What is Marouane Fellaini? How can one best define him? Footballers tend to follow either one template or another with individual variations, but the Premier League has never witnessed a player quite like the Belgium international before.
He does things that I previously thought unimaginable – controlling the ball perfectly with his chest while leaping a good few feet into the air being one of them. Another being flicking the ball on, equally as flawlessly, with his hair alone. And yet for every strength Fellaini appears to possess – the ability to regularly find the net, an imposing 6 foot 4 frame, rugged aerial ability – there is equally a juxtaposing flaw.
Upon bringing him to Old Trafford, David Moyes apparently saw the 26 year-old as Manchester United’s new No.8, a box-to-box, goalscoring midfielder of the Frank Lampard mould. Fellaini doesn’t have quite enough mobility for that, or the intelligence on the ball.
Rather, his best displays at Everton were sitting behind the striker, a role that saw the Belgian lankster claim eleven goals and five assists during his ultimate campaign at Goodison. Yet to describe Fellaini as a genuine No.10 feels almost insulting to the other attacking midfielders in the Premier League.
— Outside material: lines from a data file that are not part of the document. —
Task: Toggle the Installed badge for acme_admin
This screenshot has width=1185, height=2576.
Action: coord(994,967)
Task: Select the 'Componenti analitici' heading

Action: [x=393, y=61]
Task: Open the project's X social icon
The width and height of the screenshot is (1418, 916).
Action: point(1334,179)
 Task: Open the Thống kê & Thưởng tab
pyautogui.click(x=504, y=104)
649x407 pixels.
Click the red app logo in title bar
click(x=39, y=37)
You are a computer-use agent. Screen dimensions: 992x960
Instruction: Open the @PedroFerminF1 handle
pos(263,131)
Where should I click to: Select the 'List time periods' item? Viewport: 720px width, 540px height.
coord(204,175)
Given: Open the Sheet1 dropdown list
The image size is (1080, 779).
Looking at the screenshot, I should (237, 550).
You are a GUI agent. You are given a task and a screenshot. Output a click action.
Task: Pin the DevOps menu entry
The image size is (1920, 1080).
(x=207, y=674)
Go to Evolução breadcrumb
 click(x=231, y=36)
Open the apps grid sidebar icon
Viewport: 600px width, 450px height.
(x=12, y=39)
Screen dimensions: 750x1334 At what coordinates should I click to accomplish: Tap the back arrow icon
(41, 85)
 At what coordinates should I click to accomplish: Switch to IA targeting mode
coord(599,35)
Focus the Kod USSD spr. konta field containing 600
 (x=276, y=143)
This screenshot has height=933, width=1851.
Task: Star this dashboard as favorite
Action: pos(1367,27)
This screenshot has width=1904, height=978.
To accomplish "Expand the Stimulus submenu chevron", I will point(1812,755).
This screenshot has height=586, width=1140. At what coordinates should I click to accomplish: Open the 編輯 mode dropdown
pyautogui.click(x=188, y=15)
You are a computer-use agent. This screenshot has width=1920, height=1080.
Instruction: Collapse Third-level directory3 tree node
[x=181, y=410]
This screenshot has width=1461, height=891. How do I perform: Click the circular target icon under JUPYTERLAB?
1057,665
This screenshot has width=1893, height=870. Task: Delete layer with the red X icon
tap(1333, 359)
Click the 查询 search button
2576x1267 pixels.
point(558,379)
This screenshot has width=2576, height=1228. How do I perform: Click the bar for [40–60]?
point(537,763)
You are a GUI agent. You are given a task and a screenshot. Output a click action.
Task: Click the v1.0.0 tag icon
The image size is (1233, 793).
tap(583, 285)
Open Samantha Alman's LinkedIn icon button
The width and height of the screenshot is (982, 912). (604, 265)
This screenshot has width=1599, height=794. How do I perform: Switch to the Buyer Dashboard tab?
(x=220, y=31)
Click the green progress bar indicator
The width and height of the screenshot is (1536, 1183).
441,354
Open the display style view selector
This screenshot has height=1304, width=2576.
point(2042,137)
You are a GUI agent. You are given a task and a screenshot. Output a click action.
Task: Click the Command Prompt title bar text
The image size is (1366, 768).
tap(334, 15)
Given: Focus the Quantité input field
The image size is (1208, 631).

Moving away from its scoring and providing roots slightly, in the English top flight at least, that role has become more about retaining possession and producing the quality to unlock opposition defences – something which, in a traditional sense, the Manchester United midfielder is not capable of.
Alternatively, his gangly limbs and 6 foot 4 frame suggest a midfield anchor – a position he took up for the Toffees on select occasions against high quality opposition. But once again, Fellaini lacks vital attributes for the play-breaking role, most notably discipline, consistency on the ball and positional awareness. In that role, he’s little more than an exceptionally large human shield for the back four; there’s a lot of hustle and bustle, but no genuine thought process to his actions.
So what is Fellaini? Or is it time to agree that as a footballer, although possessing certain unique strengths, he remains fatally flawed?
Well, perhaps he is in fact a misunderstood genius, breaking the mould of the beautiful game’s conventional understandings. Perhaps he is the English top flight’s first anti-10; unlike his many diminutive Premier League counterparts, such as David Silva, Juan Mata, Oscar and Philippe Coutinho to name a few, who rely upon their technical qualities and invention, Fellaini has the same effect but with a battering ram approach – asserting his menacing physicality onto the opposition to subsequently create space and opportunities for his team-mates.
A comparison with Emile Heskey comes to mind, England’s ‘enabler’ that occupied defenders, with lukewarm effect, for Michael Owen to earn the plaudits. But Fellaini is undoubtedly of a higher standard, regardless of his tribulations last season.
What the Belgium international needs most is appreciation, a manager who can facilitate for his subliminal genius. Perhaps vulgar and unorthodox in style, but unquestionably his best position remains between the attack and midfield. Rather than the imposing defensive midfielder he’s often been billed as in England, whilst a youngster in the Anderlecht youth system, Fellaini often netted in excess of 20 goals per season.
Of course, the prevailing dilemma is that accepting Fellaini as your no.10 obliges a certain kind of philosophy. To say attritional would unjustifiably suggest a sinister brand of football, but to get the best out of the 6 foot 4 monolith he must be served by a direct style of play that allows him to physically compete with opposing defenders.
But Manchester United, and the vast majority of clubs regularly involved in European football, aren’t interested in that kind of thing, and admittedly, to pin your entire attacking hopes on – or at least strongly centralise them around – Fellaini seems like a rather risky strategy. The Red Devils particularly already have a wealth of No.10s, something Louis van Gaal has recently complained about. He tallies the squad as having four – Wayne Rooney, Juan Mata, Shinji Kagawa and Adnan Januzaj – and that’s not even including the Belgian beast.
Indeed, for Fellaini’s accidental genius and uniqueness to be truly understood, a move away from Old Trafford this summer is essential. But perhaps in that context, he is a genius flawed. Although he verges upon indefinable in his complexity, as if there is in fact no complexity at all, as a footballer, as the Premier League’s original anti-10, there will always be a glass ceiling above him.
Perhaps over the course of the next few decades, as football continues to evolve into new directions, we will come to realise that the Manchester United misfit was in fact a revolutionary, unfortunately before his time.